Compression Driven Frame Interpolation

Video frame interpolation refers to the task of generating intermediate (non-existent) frames between actual frames in a sequence, which can largely increase the temporal resolution. DNN-based frame interpolation typically relies on heavy model architectures with a huge number of features, preventing them from being deployed on systems with limited resources, e.g., mobile devices.

In this project, we propose a compression-driven network design for frame interpolation (CDFI), that leverages model pruning through sparsity-inducing optimization to significantly reduce the model size while achieving superior performance. Concretely, we first compress the recently proposed AdaCoF model and show that a 10× compressed AdaCoF performs similarly as its original counterpart; then we further improve this compressed model by introducing a multi-resolution warping module, which boosts visual consistencies with multi-level details. Consequently, we achieve a significant performance gain with only a quarter in size compared with the original AdaCoF. Moreover, our model performs favorably against other state-of-the-arts in a broad range of datasets. Finally, the proposed compression-driven framework is generic and can be easily transferred to other DNN-based frame interpolation algorithms.

The pipeline of CDFI

We present CDFI as a two-stage approach which first uses model compression (via fine-grained pruning based on sparsity-inducing optimization) as a guide in determining an efficient architecture and then improves upon it. The pipeline is illustrated in the following figure.

Pipeline of CDFI
Pipeline of CDFI

CDFI applied to AdaCoF model

As an example, we compress the recently proposed AdaCoF and show that a 10x compressed AdaCoF is still able to maintain a similar benchmark performance as before, indicating a considerable amount of redundancy in the original model.

CDFI applied to AdaCoF model
CDFI applied to AdaCoF model

The compression provides us two direct benefits: (i) it helps us understand the model architecture in depth, which in turn inspires an efficient design; (ii) the obtained compact model makes more room for further improvements that could potentially boost the performance to a new level.

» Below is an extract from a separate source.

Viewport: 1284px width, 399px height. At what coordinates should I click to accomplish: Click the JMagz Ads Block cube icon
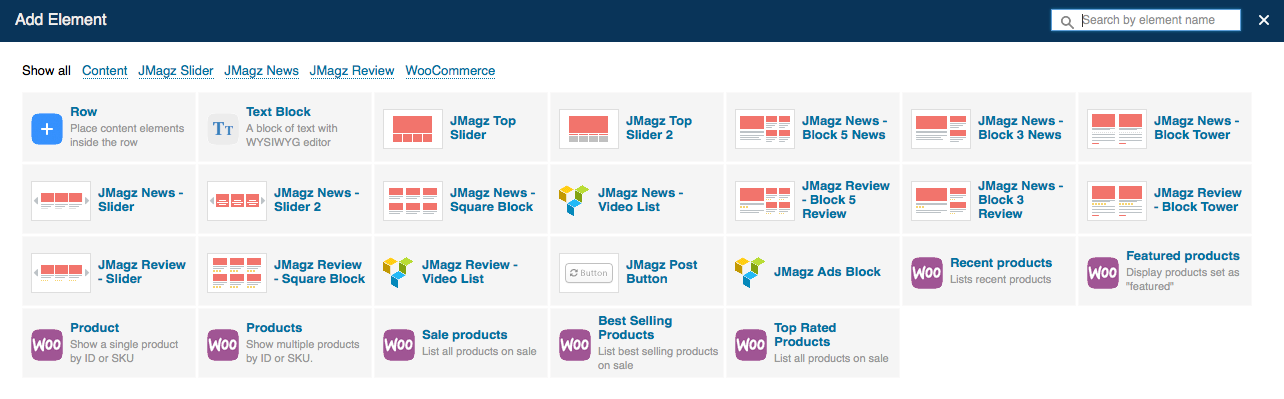tap(751, 273)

By observing that AdaCoF is capable of handling large motion while is short of dealing with occlusion or preserving finer details, we improve upon the compact model by introducing a multi-resolution warping module that utilizes a feature pyramid representation of the input frames to help with the image synthesis. As a result, our final model outperforms AdaCoF on three benchmark datasets with a large margin (more than 1 dB of PSNR on the Middlebury dataset) while it is only a quarter of its initial size. Note that typically it is difficult to implement the same improvements on the original heavy model. Experiments show that our model also performs favorably against other state-of-the-art methods.

PSNR SSIM Breakdown
PSNR SSIM Breakdown

The following figures show qualitative comparisons of these methods, with left to right: ground-truth image, overlaid patch, AdaCoF+, BMBC, CAIN, EDSC-Lc, EDSC-Lf, and ours. We remark that although our method is built upon compact AdaCoF, our predictions are much sharper and more realistic than the baseline model. Moreover, our results are more appealing compared with the other state-of-the-arts in handling large motion, occlusion, and fine details.

Identification Example
Identification Example
Identification Example
Identification Example

Further Applications

In addition to the generation of slowmotion videos as demonstrated, the outcome of this project have other interesting applications. Imagine a scenario where we have two cameras side-by-side taking pictures at the same time, one may use our frame interpolation algorithm to synthesize the in-between picture as if there is a virtual middle camera. Note that this spatial-domain problem is not intended to increase the temporal resolution since the two input pictures are captured at the same time. However, by treating it as a video frame interpolation task in the temporal domain, it leads to promising results, and suggests its broad application prospects.